Within the adult oncology setting, randomized trials evaluating routine symptom screening [14,15,16] and incorporation of routine screening into clinical practice [17, 18] have both been demonstrated to be feasible. However, within pediatric oncology, these observations have not been made in general. In two previous systematic reviews focused on pediatric cancer patients, we identified that self-reported symptom screening or assessment tools had not yet been used to change patient management on the basis of identified symptoms [19, 20]. While some studies did measure symptoms more than once, they did not specifically determine the feasibility of either longitudinal symptom screening or the ability to study this approach in randomized trials. Consequently, our pilot study is important as it is one of the first in pediatric cancer to test the feasibility of repeated self-reported assessment of symptoms intended to change patient management because of symptom identification.

Another important feasibility study focusing on early identification of symptoms in pediatric patients has been published. This study tested the feasibility of conducting a randomized trial that utilized an electronic patient-reported outcome system in pediatric palliative care patients [21]. The study included children at least 2 years of age and obtained subjective outcomes from patients or parents between once per week and once per month. Completed surveys were printed and handed to providers and families. If scores reached predetermined thresholds, emails were also sent to healthcare providers. That study identified that enrolling these patients was feasible. It differed from our study in that ours exclusively assessed symptoms using self-report.
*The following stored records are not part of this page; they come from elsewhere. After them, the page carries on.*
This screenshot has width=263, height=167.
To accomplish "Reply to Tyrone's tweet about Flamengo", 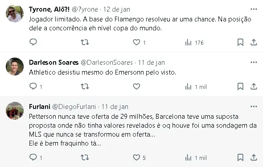I will pos(33,42).
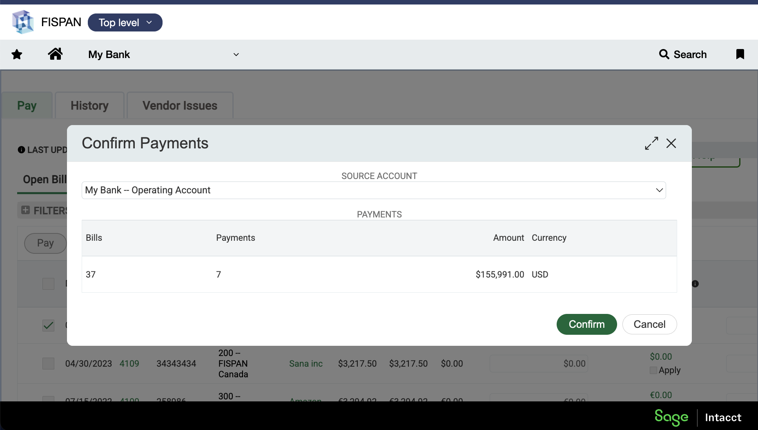Click the info icon beside LAST UPDATED
Screen dimensions: 758x430
pyautogui.click(x=21, y=150)
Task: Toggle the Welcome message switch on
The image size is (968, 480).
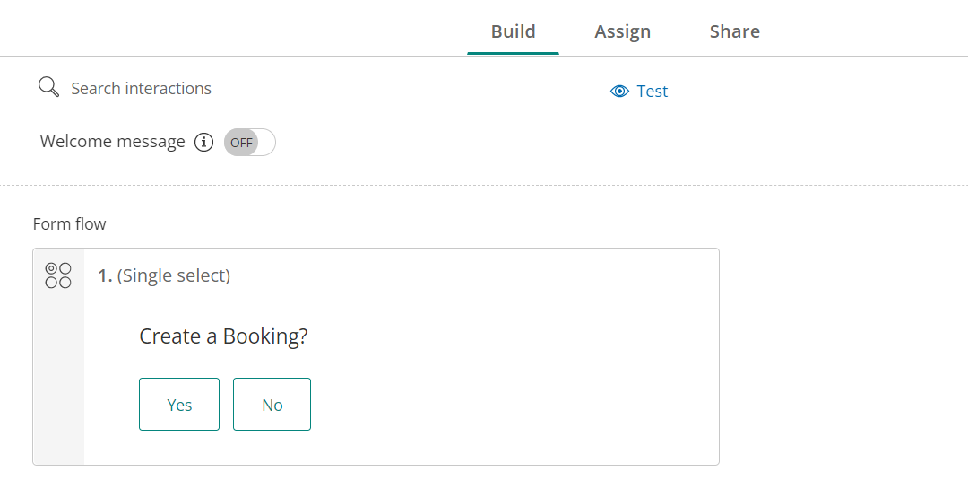Action: (250, 142)
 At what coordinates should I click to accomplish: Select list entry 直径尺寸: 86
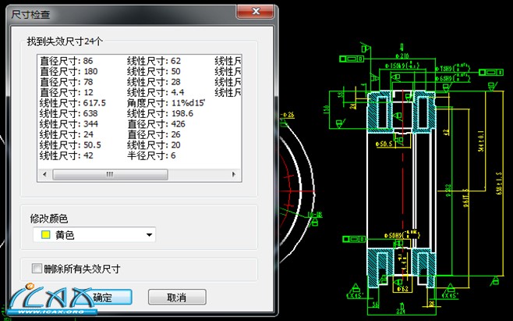[x=66, y=60]
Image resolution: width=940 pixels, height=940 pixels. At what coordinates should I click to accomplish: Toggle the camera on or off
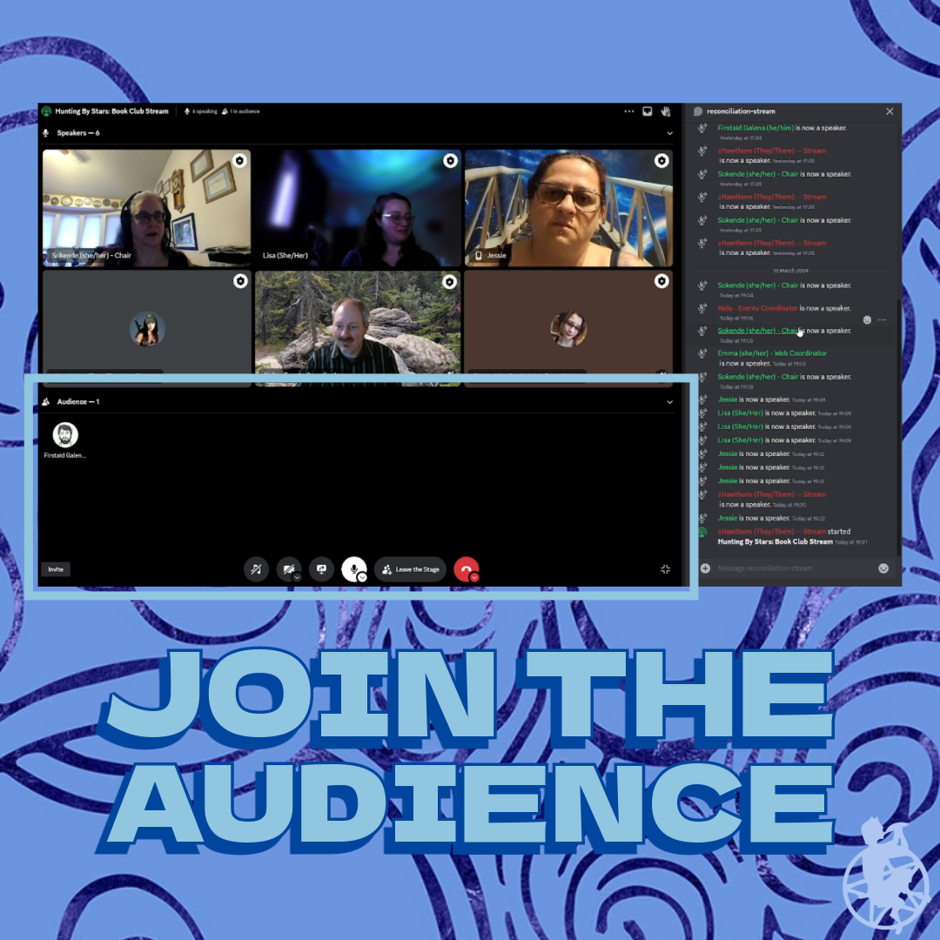click(x=287, y=569)
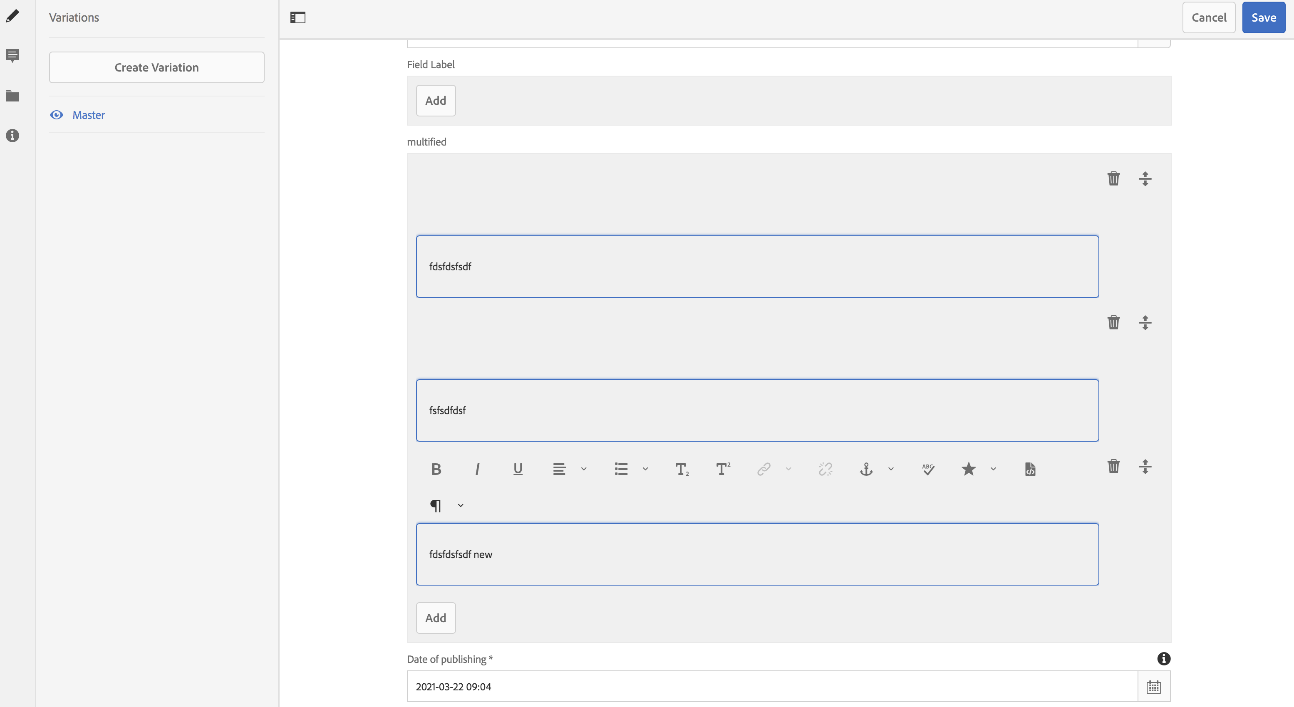1294x707 pixels.
Task: Open the calendar date picker icon
Action: tap(1154, 686)
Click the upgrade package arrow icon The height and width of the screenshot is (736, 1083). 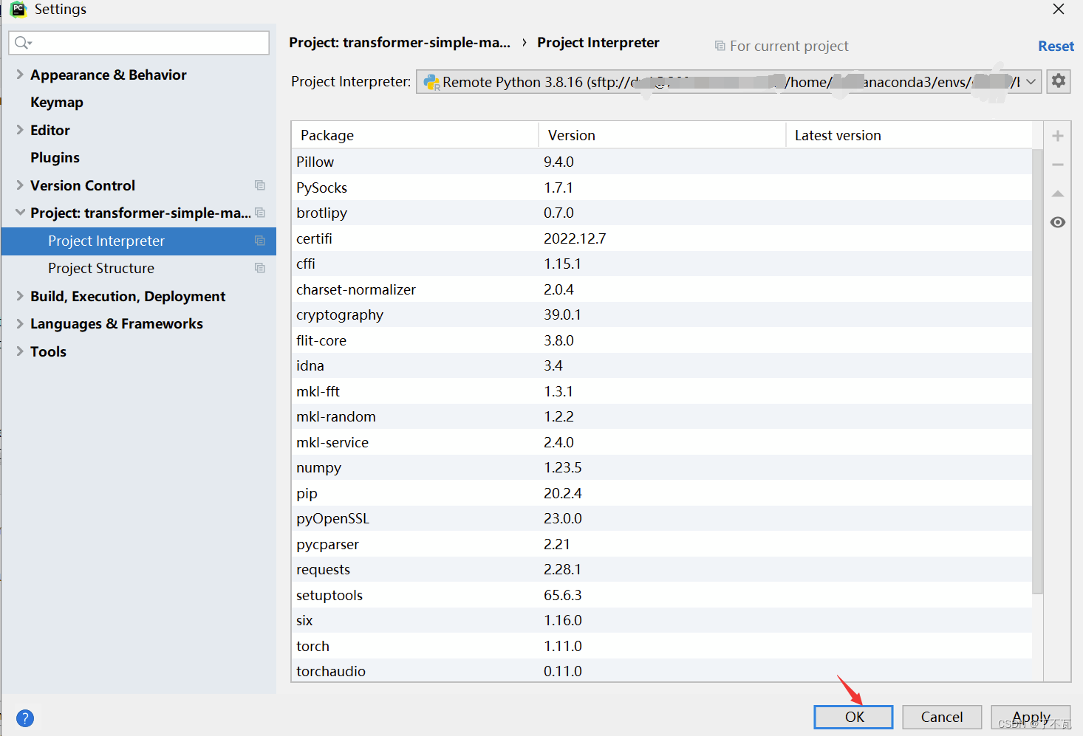point(1058,193)
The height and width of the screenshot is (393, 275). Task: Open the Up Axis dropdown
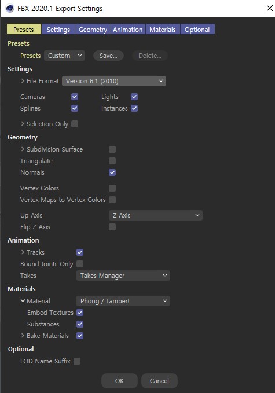point(156,215)
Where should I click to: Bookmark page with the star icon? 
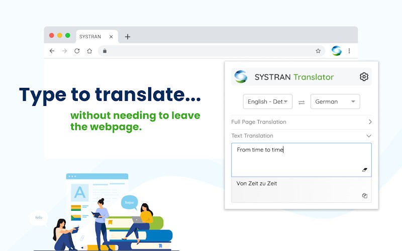pos(318,51)
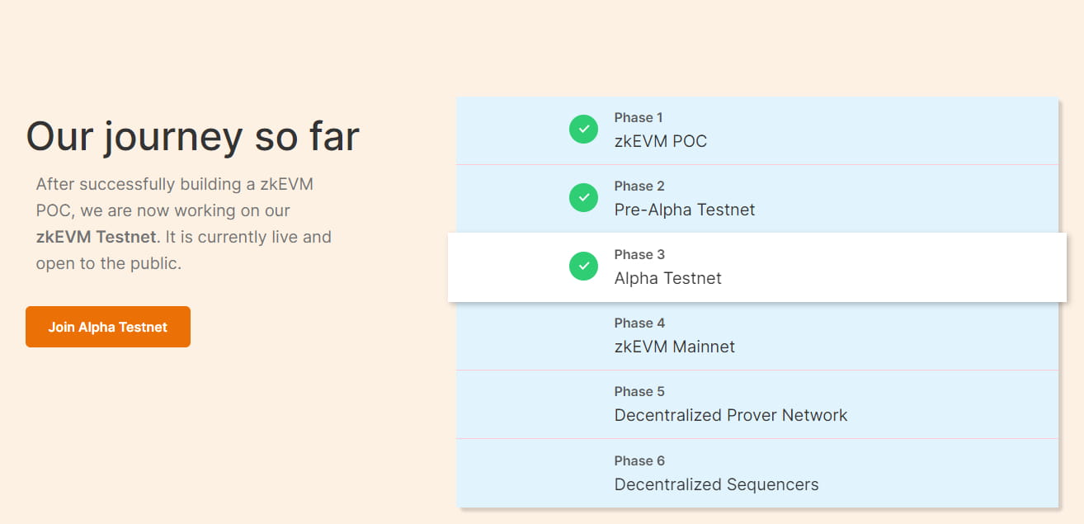
Task: Select the "Phase 1" label
Action: pyautogui.click(x=639, y=118)
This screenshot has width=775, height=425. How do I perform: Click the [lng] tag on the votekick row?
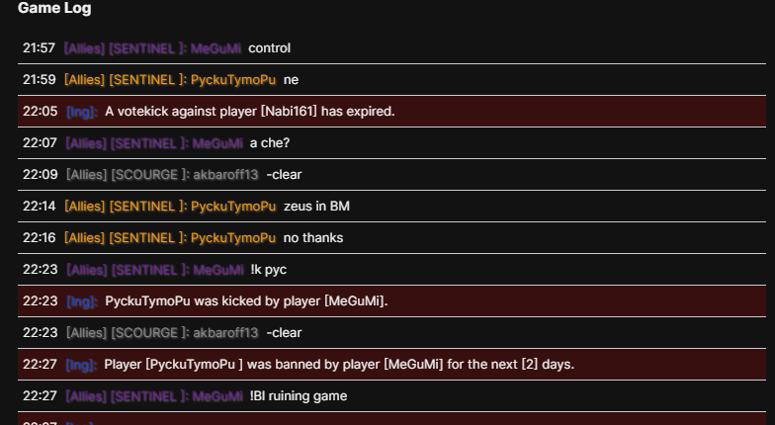[81, 112]
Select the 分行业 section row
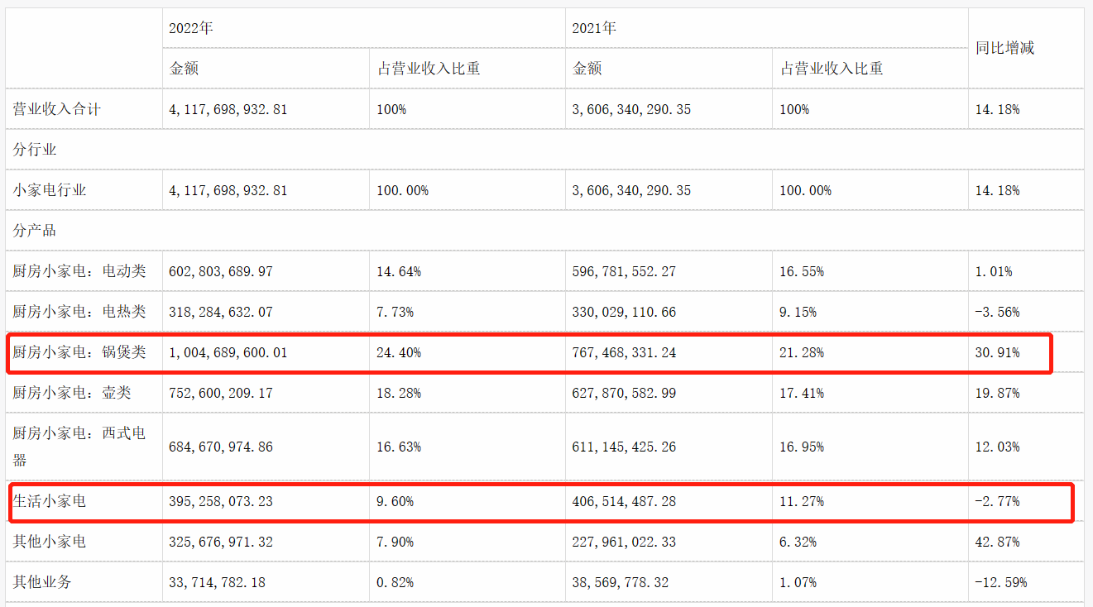Screen dimensions: 1093x607 pos(35,150)
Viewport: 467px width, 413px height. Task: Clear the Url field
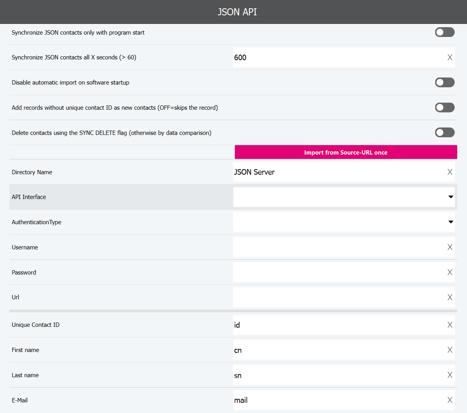tap(450, 297)
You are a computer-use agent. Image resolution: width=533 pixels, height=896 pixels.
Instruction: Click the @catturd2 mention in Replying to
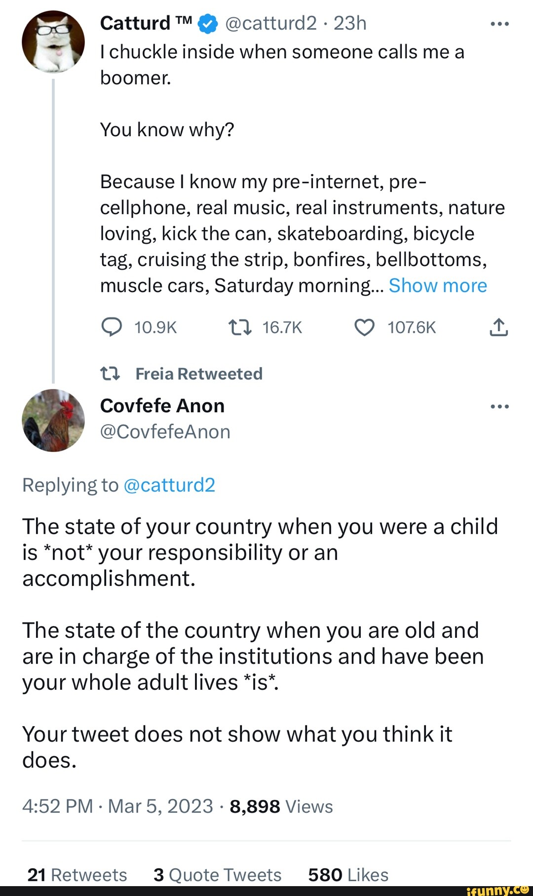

A strength of our study is the assessment of both randomization and other study processes to determine if a future definitive trial is feasible. Assessment of only study processes in a longitudinal fashion may suggest that the procedures are feasible, but the randomized trial could still fail if patients or healthcare providers refuse randomization. The major limitation of our study is its conduct at a single center, which will be the lead site of the future trial. Thus, feasibility at different sites is not assured.

In conclusion, a randomized controlled trial of the SPARK with daily symptom screening for 5 days vs. standard of care was feasible. It is now appropriate to proceed toward a definitive multi-center trial to test the efficacy of the SPARK to reduce bothersome symptoms and to improve quality of life.